Pre-4E D&D's magic system, ignoring sorcerers, is best explained by a visualization of spells as "knots" of mana.

For wizards, these knots are made using the spellbook page as a form; the spell literally can't be shaped without its assistance. The shape of the knot determines its function. Further, a wizard can only hold a few at first, but as they improve in ability, they learn how to tie more of them to themselves, as well as channeling more mana daily. At "Casting," what's being done isn't actually casting, but triggering the mana-knot to unfold so as to have the effect. This is based upon Bill Willingham's explanation of magic in the Ironwood graphic novels.

In 5e DnD, the model based on a Vancian magic system has been modified in that the wizard still prepares spells from a spellbook, but could cast one of the prepared spells multiple times based on whether or not enough spell slots of the correct level remain. That wasn't the case in, for example, AD&D 1e where the wizard loaded the clip (so to speak) in his mind. As each spell was expended it was unavailable until another preparation session (reloaded). Gary Gygax credited the Dying Earth series for strongly influencing his ideas on magic users.

A good explanation of this can be found at this answer here on RPG.SE.

per @AceCalhoun

Vance's Wizards are Limited to Concurrent Spells, not Spells Per Day

This is a matter of "gameplay" vs. "realism." Vance's wizards have a limit on the number of spells available at one time, without easy access to replenish their spells. D&D wizards are limited to the more "gamey" spells per day, with ready access to their spell books.
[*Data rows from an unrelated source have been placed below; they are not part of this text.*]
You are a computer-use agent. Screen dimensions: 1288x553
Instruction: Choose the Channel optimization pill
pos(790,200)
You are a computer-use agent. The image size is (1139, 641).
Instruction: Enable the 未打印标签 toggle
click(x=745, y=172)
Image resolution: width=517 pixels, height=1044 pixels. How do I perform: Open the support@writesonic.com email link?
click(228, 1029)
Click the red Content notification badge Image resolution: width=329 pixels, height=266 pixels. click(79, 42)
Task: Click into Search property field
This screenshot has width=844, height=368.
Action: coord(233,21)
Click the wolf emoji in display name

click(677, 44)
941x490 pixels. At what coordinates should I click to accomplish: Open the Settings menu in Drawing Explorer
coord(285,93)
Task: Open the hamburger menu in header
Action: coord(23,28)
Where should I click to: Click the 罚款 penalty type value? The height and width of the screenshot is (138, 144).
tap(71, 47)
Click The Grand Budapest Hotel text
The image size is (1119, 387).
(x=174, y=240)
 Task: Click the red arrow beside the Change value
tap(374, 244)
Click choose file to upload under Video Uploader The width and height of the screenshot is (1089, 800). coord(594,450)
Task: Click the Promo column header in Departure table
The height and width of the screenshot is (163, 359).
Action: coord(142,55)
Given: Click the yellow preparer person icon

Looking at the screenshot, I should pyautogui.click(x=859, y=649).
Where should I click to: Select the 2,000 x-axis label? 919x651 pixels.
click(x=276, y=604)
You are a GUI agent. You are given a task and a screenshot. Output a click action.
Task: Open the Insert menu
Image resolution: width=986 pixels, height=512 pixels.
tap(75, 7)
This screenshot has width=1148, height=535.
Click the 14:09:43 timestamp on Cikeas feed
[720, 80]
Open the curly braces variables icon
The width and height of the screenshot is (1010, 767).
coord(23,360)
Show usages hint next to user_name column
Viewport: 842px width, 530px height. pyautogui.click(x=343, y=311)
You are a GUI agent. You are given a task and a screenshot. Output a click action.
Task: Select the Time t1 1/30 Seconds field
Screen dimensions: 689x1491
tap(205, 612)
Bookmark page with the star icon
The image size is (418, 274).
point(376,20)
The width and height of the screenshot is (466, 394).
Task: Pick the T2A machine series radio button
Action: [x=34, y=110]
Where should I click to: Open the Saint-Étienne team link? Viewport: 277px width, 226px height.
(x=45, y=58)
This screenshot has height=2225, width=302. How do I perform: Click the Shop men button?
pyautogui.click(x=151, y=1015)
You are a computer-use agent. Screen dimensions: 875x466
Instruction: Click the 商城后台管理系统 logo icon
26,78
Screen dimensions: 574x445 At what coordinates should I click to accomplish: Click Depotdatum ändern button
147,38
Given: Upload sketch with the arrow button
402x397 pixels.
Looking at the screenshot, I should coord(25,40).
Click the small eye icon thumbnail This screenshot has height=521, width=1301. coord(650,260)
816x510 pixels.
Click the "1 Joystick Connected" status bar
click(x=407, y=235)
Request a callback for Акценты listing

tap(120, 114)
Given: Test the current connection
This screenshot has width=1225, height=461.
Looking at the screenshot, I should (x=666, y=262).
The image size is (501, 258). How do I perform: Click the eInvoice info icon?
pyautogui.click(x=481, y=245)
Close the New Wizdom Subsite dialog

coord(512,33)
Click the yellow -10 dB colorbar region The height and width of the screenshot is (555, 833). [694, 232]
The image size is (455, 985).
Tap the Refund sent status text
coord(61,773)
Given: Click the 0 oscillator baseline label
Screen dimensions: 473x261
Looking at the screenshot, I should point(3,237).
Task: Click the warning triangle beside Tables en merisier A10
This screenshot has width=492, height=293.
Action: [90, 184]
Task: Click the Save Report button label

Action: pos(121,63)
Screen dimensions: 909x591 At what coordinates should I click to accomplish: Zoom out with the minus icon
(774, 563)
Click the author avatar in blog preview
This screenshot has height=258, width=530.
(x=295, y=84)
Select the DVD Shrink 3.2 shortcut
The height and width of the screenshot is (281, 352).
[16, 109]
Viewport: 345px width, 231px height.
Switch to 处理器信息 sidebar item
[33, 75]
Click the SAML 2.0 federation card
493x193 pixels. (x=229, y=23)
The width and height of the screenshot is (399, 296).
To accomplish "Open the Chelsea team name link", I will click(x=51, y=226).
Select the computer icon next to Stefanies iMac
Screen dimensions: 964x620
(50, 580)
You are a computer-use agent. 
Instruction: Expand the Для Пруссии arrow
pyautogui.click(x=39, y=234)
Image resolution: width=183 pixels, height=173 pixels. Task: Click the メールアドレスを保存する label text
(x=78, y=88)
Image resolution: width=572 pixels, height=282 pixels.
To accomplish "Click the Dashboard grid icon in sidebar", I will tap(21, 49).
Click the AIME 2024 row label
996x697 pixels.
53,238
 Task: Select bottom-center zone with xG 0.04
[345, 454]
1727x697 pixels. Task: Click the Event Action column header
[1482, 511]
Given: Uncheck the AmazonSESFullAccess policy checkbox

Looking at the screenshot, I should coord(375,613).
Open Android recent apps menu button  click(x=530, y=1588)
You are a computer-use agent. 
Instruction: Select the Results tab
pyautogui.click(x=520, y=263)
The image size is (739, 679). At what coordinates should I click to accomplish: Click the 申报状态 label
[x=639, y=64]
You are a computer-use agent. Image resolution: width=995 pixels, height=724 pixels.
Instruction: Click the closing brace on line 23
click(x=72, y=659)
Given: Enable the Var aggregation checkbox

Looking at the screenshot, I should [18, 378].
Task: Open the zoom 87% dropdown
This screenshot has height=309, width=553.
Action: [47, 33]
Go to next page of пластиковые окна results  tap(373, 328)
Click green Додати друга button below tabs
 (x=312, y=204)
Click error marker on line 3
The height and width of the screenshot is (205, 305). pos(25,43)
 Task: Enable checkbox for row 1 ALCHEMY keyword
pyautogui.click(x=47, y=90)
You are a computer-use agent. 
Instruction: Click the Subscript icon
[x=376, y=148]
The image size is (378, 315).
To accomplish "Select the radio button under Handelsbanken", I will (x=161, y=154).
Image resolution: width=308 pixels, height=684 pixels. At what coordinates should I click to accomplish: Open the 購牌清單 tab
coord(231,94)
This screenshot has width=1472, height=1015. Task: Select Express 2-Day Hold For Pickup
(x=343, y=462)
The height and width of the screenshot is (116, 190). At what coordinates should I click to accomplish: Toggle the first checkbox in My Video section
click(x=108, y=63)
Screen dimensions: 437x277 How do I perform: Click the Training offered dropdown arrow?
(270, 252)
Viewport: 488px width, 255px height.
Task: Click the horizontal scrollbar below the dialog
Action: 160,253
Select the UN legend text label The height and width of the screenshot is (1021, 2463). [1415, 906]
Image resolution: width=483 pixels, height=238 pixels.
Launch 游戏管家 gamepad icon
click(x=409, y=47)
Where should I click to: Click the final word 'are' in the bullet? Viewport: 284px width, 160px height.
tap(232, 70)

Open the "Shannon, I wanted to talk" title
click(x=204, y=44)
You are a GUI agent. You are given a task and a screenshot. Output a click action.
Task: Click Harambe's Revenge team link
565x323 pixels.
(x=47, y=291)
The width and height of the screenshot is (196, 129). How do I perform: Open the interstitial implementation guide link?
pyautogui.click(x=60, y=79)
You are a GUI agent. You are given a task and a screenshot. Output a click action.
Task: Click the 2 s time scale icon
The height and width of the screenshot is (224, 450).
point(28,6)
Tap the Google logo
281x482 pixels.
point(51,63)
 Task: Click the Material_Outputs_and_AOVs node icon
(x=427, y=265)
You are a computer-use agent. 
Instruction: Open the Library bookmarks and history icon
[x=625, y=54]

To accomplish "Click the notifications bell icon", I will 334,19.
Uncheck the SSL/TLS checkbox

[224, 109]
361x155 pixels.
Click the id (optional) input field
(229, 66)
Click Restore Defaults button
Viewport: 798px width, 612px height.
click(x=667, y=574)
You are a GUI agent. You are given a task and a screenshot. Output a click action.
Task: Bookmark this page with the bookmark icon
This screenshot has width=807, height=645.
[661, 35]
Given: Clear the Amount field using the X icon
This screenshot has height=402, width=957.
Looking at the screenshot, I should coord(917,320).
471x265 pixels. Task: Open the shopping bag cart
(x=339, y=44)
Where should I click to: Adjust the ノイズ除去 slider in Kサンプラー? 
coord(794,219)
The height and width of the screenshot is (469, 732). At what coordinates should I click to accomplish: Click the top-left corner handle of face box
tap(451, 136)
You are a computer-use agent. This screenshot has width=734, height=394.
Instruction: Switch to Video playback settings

Insofar as "in fiction" justification, in Vance's world magic was rare, powerful and dangerous. Within the stories this added to the tension and sense of danger.

In fiction in 5e, the basic principle keeps the wizard bound to his spell books (a residual Vancian concept/fiction), but how the wizard used the magic available in the Weave (the in-fiction source of magic) is arbitrarily chosen as different from how the other spell casting classes tap into the Weave. They are all still limited by spell slots.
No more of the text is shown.